What if one of your critical system files changed right now?

Would you notice?

Attackers rarely need to install complex malware. Often they simply modify existing files — a web server script, a cron job, or a configuration file.

That tiny change can be the difference between a secure system and a persistent backdoor.

This is exactly the problem File Integrity Monitoring solves.

Introduction

Every system administrator or security engineer has faced the same unsettling question at some point: has this file been tampered with? Whether it's a config file silently modified by malware, a binary swapped out during a supply-chain attack, or a web asset defaced by an intruder — unauthorized file changes are one of the most common indicators of compromise.

FIM (File Integrity Monitor) is a lightweight, terminal-native Python tool that answers that question definitively. It uses cryptographic hashing to create a trusted snapshot of your files and then compares future states against that snapshot — flagging any modifications, deletions, or suspicious new additions.

This post walks through how FIM works, how to use it, what features it offers, and the security principles that power it under the hood.


The Security Problem: Why File Integrity Monitoring Matters

Before diving into the code, it's worth understanding why this kind of tool exists in the first place.

Detecting Unauthorized Changes

Attackers who compromise a system often need to modify files to maintain persistence — think webshells dropped into /var/www, backdoors inserted into system binaries, or cron jobs quietly added to /etc/cron.d. A file integrity monitor acts as a silent watchdog. It doesn't prevent the change, but it makes the change impossible to hide.

Compliance Requirements

Many security frameworks mandate file integrity monitoring as a control. PCI-DSS (Requirement 11.5), HIPAA, and NIST 800-53 all reference it as a critical baseline measure. Tools like Tripwire and AIDE have been the enterprise standard for years, but they're heavy, complex to configure, and overkill for a developer's machine, a small server, or a CTF lab environment. FIM fills that gap.

Forensic Baseline

In incident response, one of the first things investigators need is a clean baseline — what did the system look like before the incident? A pre-breach FIM snapshot is invaluable for answering that question quickly.


Architecture Overview

FIM follows a simple pipeline:

Directory → File Scanner → Hash Generator → Baseline Database → Integrity Checker

  1. Files are recursively scanned
  2. Cryptographic hashes are generated
  3. Baseline fingerprints are stored
  4. Future scans compare current hashes against the baseline

5. Differences are reported

How It Works

FIM operates on a simple but cryptographically sound two-phase model.

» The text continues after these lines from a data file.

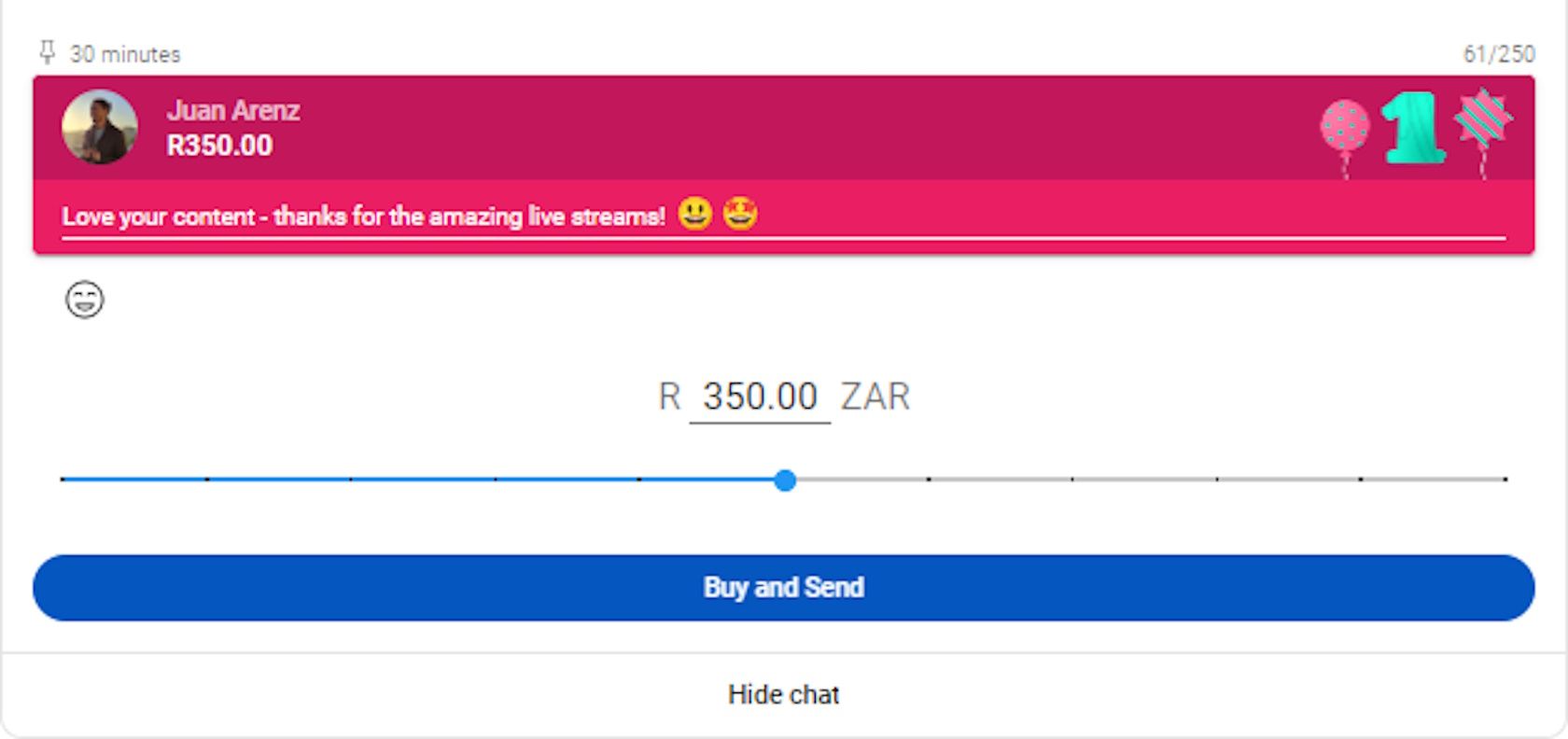Select Hide chat at the bottom
1568x739 pixels.
click(x=783, y=695)
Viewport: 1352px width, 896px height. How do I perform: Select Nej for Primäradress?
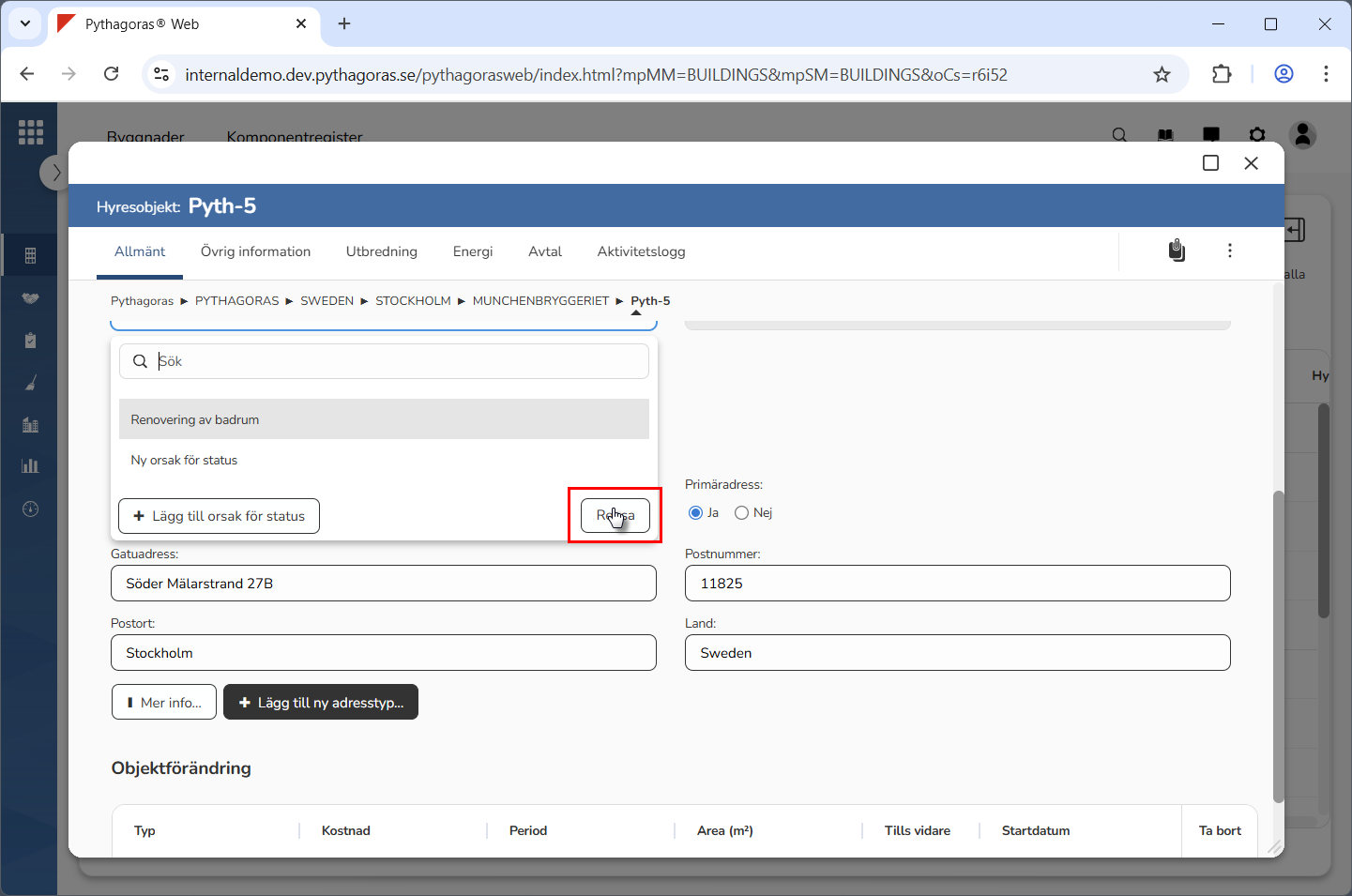pos(742,513)
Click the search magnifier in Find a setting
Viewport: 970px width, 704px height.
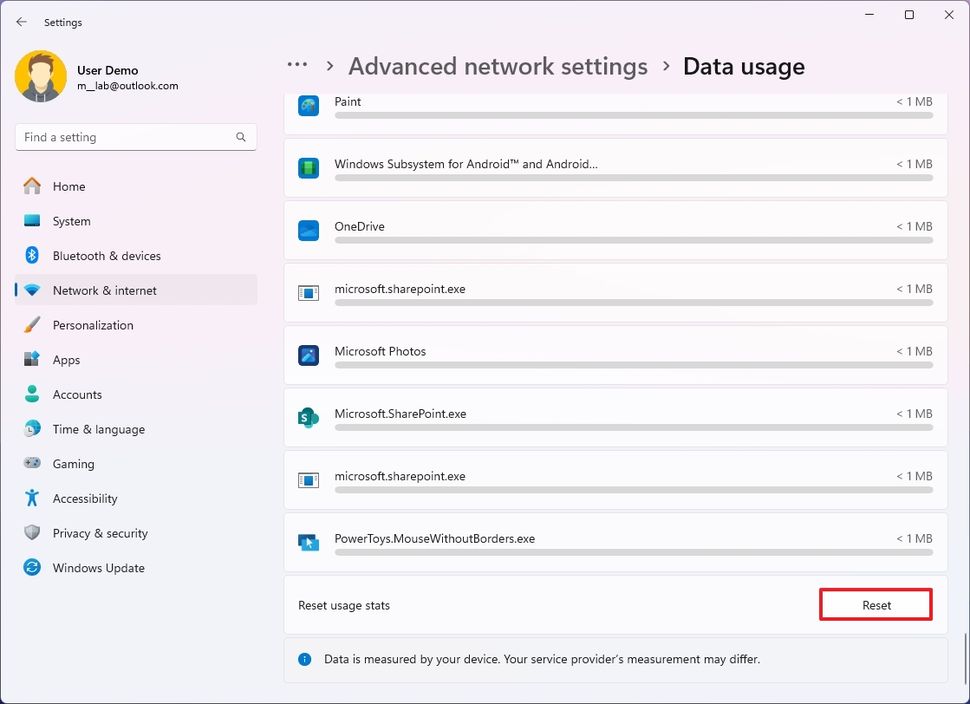click(240, 136)
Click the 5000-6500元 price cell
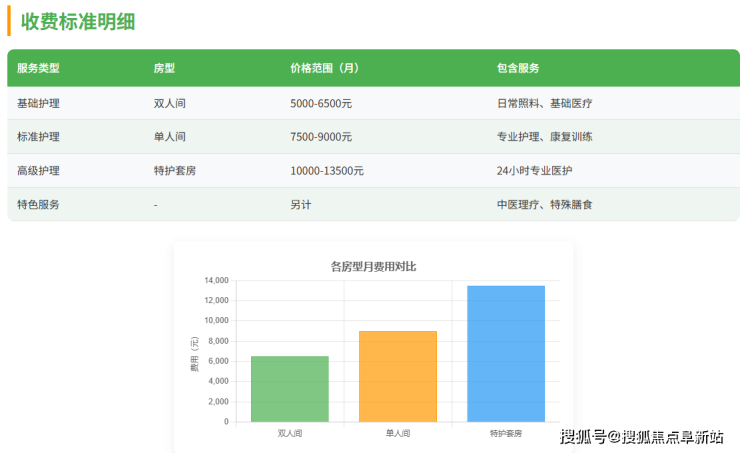This screenshot has width=740, height=453. tap(320, 103)
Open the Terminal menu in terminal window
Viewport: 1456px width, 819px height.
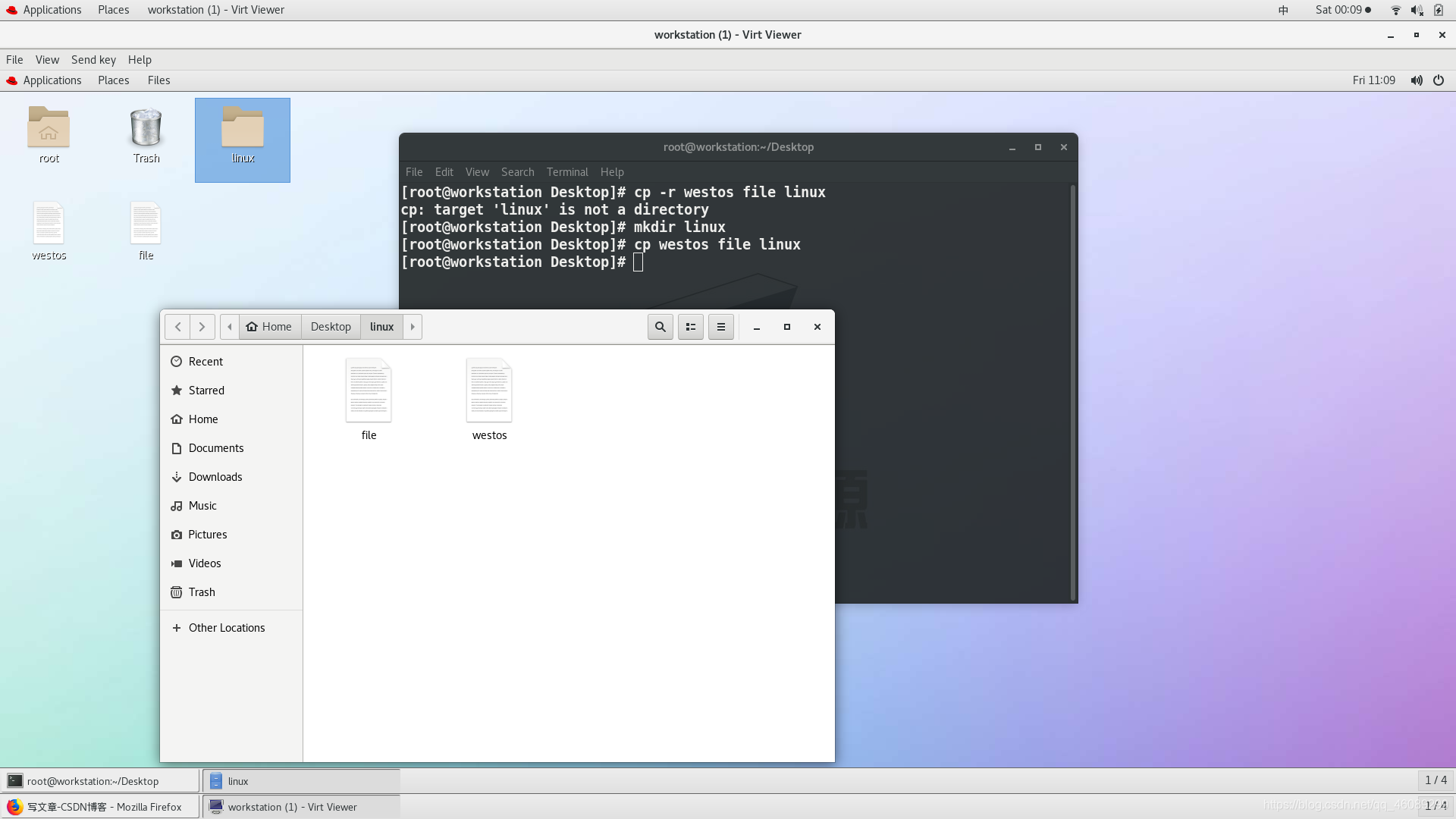(x=567, y=171)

Phase 1 — Baseline Creation

When you run FIM with the --init flag, it walks the target directory recursively, computes a cryptographic hash of every file, and stores the results in a baseline.json file. This JSON file is your trusted ground truth — a fingerprint of the directory at a known-good point in time.

Each entry in the baseline captures:

  • The file path — the full path to the file
  • The hash — a fixed-length digest derived from the file's contents
  • The algorithm — SHA-256 by default, but configurable
  • File metadata — size, last-modified timestamp, and permissions

Phase 2 — Integrity Scanning

When you run FIM with the --scan flag, it recomputes hashes of all current files and compares them against the stored baseline. It then reports three categories of change:

  • Modified — the file still exists, but its hash no longer matches
  • Deleted — the file was in the baseline but is no longer present on disk
  • New — the file exists on disk but was not in the baseline

This three-way classification is important. A legitimate software update might add new files; that's different from a file being secretly modified. FIM gives you the full picture.

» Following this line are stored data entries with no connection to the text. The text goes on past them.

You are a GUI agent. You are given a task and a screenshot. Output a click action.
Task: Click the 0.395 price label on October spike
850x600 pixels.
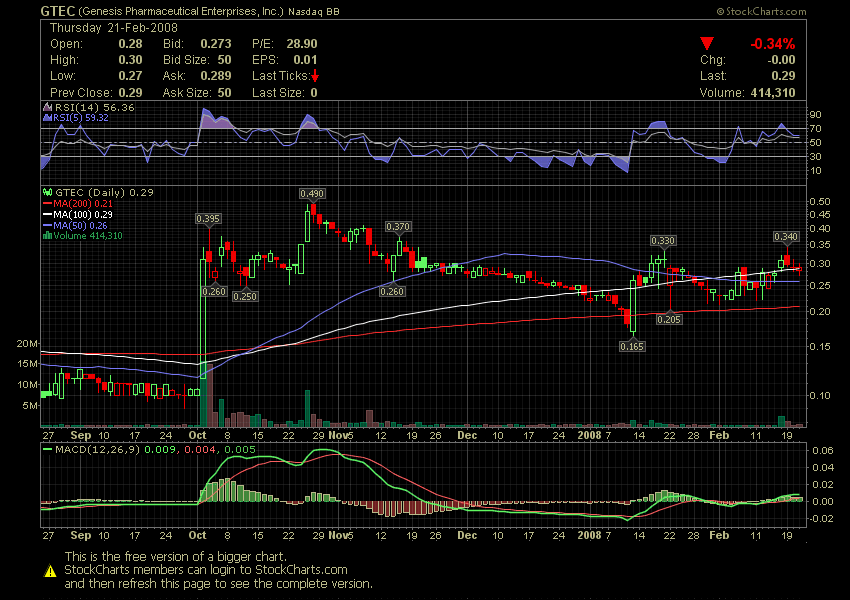(208, 218)
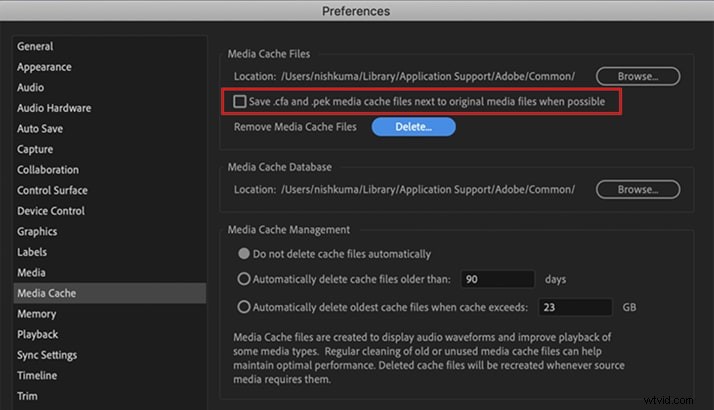Enable saving .cfa and .pek files checkbox
The image size is (714, 410).
[x=240, y=102]
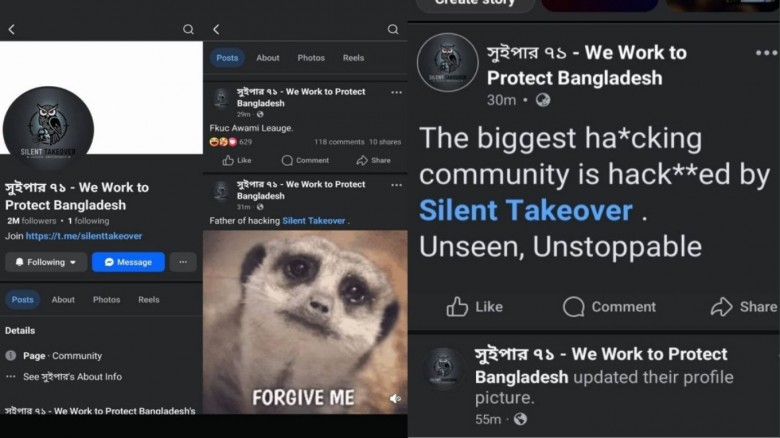Open options menu on 'Father of hacking' post
Screen dimensions: 780x438
(x=396, y=185)
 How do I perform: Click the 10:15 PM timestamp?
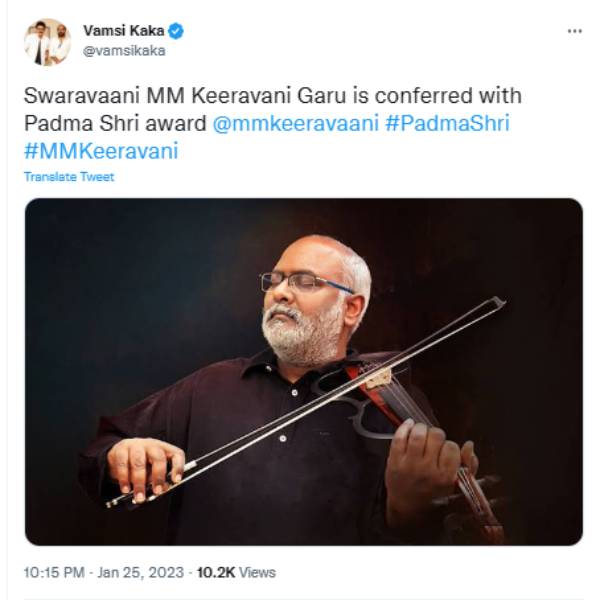[x=55, y=573]
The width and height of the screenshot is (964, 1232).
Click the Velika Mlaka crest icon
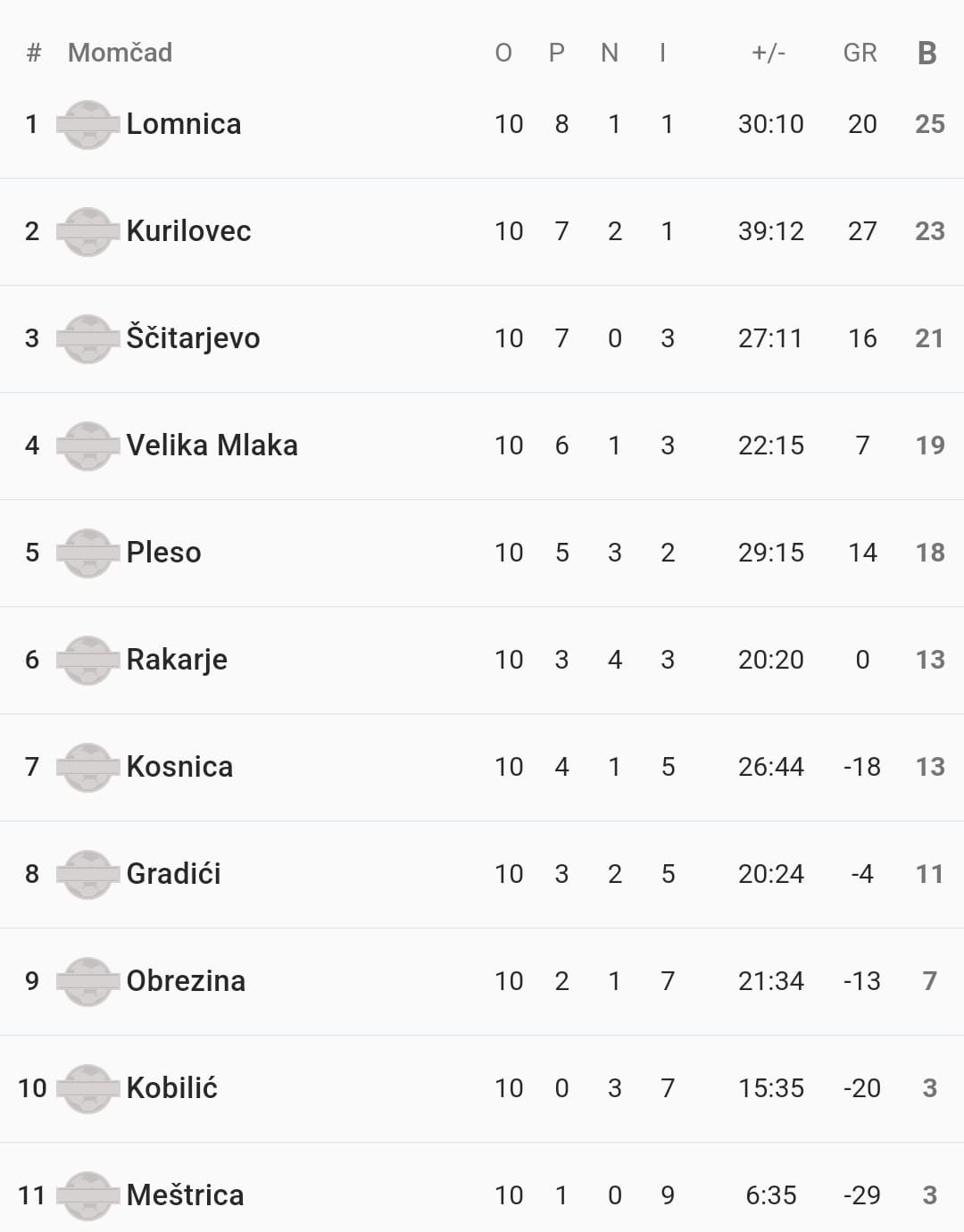87,445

Cryptographic Hashing: The Engine Behind FIM

At the core of file integrity monitoring is a single idea: a cryptographic hash function produces a deterministic, fixed-length "fingerprint" of any input. Change even a single bit of the input, and the output changes completely and unpredictably. This property — called the avalanche effect — is what makes hashing ideal for tamper detection.

FIM supports three hashing algorithms, each with different trade-offs:

SHA-256 (Default)

SHA-256 is part of the SHA-2 family, standardized by NIST. It produces a 256-bit (64-character hex) digest and is the gold standard for general-purpose integrity checking. It's used in TLS certificates, Git commit IDs, and Bitcoin. For most use cases, SHA-256 is the right choice — fast, widely supported, and collision-resistant for all practical purposes.

MD5

MD5 is fast and produces a compact 128-bit digest. However, it is cryptographically broken — researchers have demonstrated practical collision attacks, meaning two different files can produce the same MD5 hash. FIM includes MD5 for legacy compatibility and speed in low-risk contexts, but it should not be relied upon in security-sensitive scenarios. Use SHA-256 or BLAKE2 instead.

BLAKE2b

BLAKE2 is a modern hashing algorithm designed to be faster than SHA-256 while maintaining strong security guarantees. It's the recommended choice when you need high throughput — scanning large directories with many big files, for example. BLAKE2b is used in WireGuard, libsodium, and numerous modern cryptographic systems.

Summary:

Algorithm Digest Size Speed Security Best For
SHA-256 256-bit Fast Strong General use (default)
MD5 128-bit Fastest Broken Legacy / low-stakes
BLAKE2b 512-bit Fastest Very Strong Large-scale scanning

Code explanation

1. Shebang and Header

#!/usr/bin/env python3
Enter fullscreen mode Exit fullscreen mode

This tells Linux/Unix systems to run the script using Python 3 from the system environment.

The large ASCII block is simply branding and documentation for the tool:

FIM - File Integrity Monitor v2.0
Developed by Hafiz Shamnad
SHA-256 | MD5 | Blake2 Hashing Security
Enter fullscreen mode Exit fullscreen mode

It has no functional effect, but improves CLI UX.


2. Importing Required Libraries

import os
import sys
import hashlib
import json
import argparse
import time
import datetime
import platform
import stat
from pathlib import Path
Enter fullscreen mode Exit fullscreen mode

These are all standard Python libraries.

What each one does:

Library Purpose
os filesystem traversal
sys Python runtime info
hashlib cryptographic hashing
json storing baseline database
argparse command-line arguments
time delays in watch mode
datetime timestamps
platform system info for banner
stat file permission extraction
pathlib path handling

No external dependencies means the tool runs on any Python installation.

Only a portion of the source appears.